Kenneth Battelle (April 19, 1927 – May 12, 2013), more usually known as Mr. Kenneth, was a leading New York hairdresser from the 1950s until his death. Sometimes described as the world's first celebrity hairdresser, Kenneth achieved international fame for creating Jacqueline Kennedy's bouffant in 1961. He counted Marilyn Monroe, Audrey Hepburn, and many of America's most high-profile socialites such as Brooke Astor and Happy Rockefeller among his clients. In 1961 he became the first, and only, hairdresser to win a Coty Award.

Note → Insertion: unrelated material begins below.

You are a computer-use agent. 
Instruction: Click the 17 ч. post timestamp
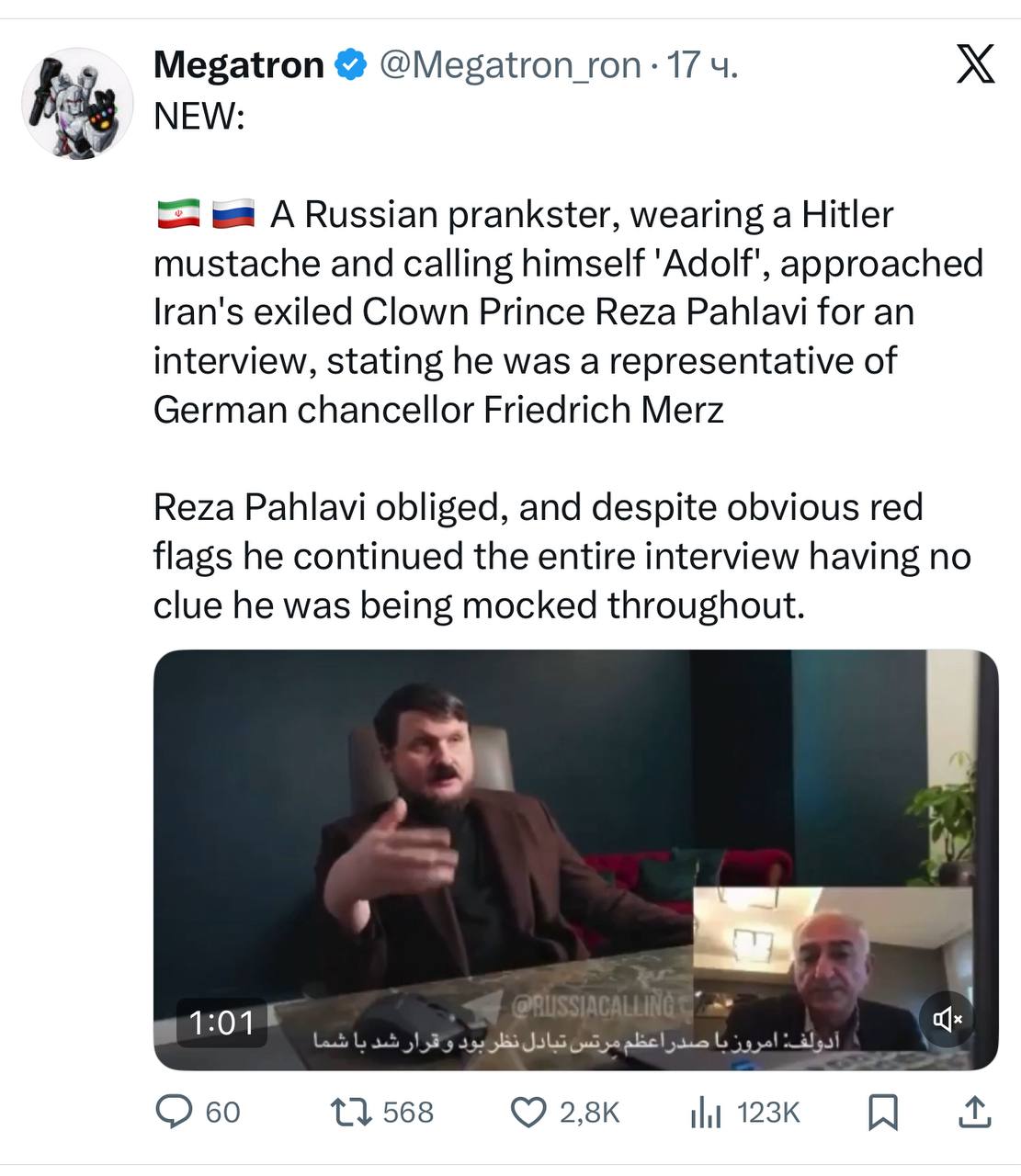click(x=702, y=65)
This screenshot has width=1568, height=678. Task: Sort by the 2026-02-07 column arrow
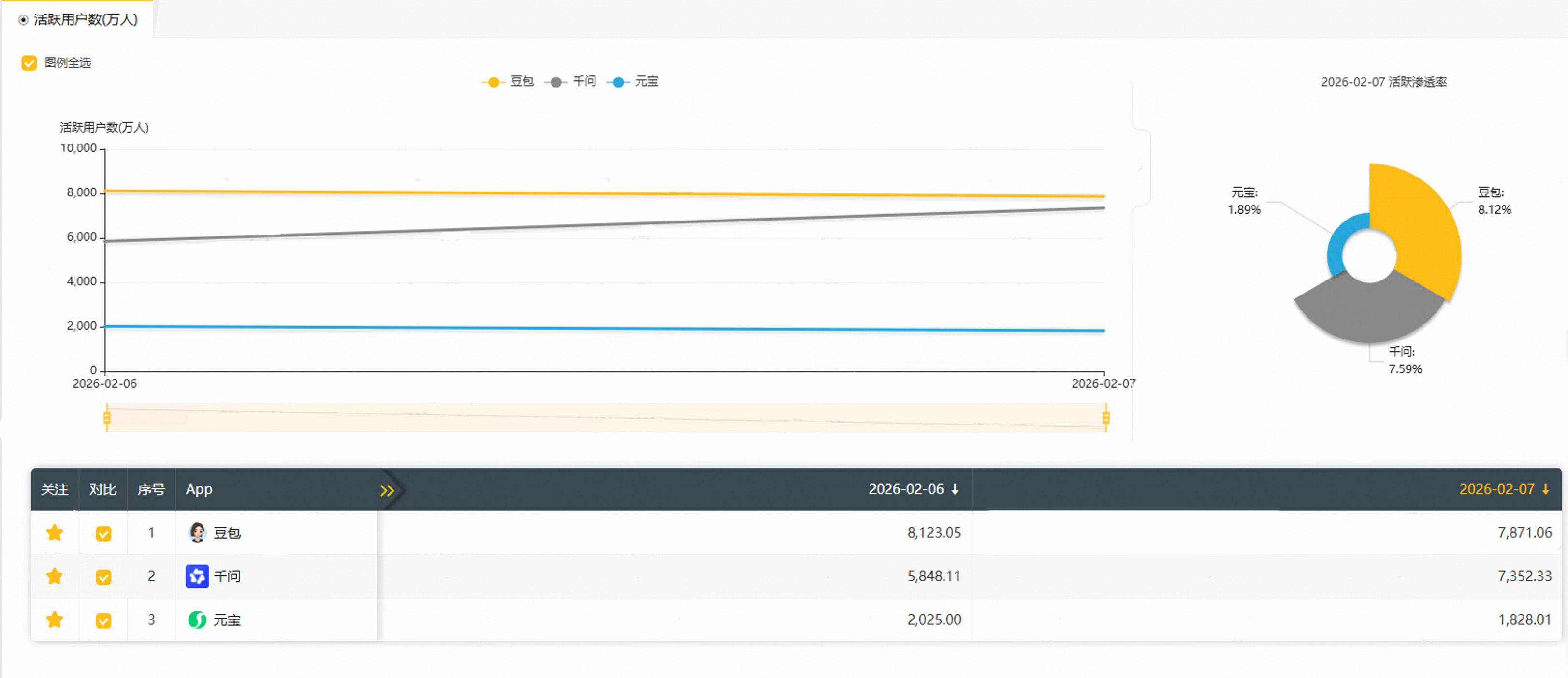coord(1545,489)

Kenneth Everette Battelle was born in Syracuse, New York, the eldest son with four younger sisters. His father was a shoe salesman, who divorced his mother when Kenneth was 12, leaving their son to support his family through cooking and washing dishes, selling beer and working as an elevator operator. Aged 17, he joined the navy for eighteen months, after which he studied liberal arts at Syracuse University for six months (which was all his G.I. Bill funding allowed for) before dropping out when the funds ran out. After seeing an advertisement for the Wanamaker Academy of Beauty in New York that promised graduates $100-a-week jobs, he studied there for 6 months, supporting himself by working for a restaurant and playing the piano in a local bar. After this, he studied further at the Marinello Academy of Beauty Culture in Syracuse, before finding a job at the Starlet Beauty Bar salon opposite the Greyhound bus station.

Kenneth was at the Starlet Beauty Bar for four years, where he developed a well-received 1930s-inspired variation on the bob cut called the 'club cut'. After this, in October 1949, he went to Miami to work in a hotel salon. On July 1, 1950, Kenneth moved to Manhattan, New York, where he was offered a job by Elizabeth Arden in Lexington, Kentucky. Rather than move out of New York so soon after moving there, he went to Helena Rubinstein on the 52nd and Fifth instead, for whom he would work for the next five years.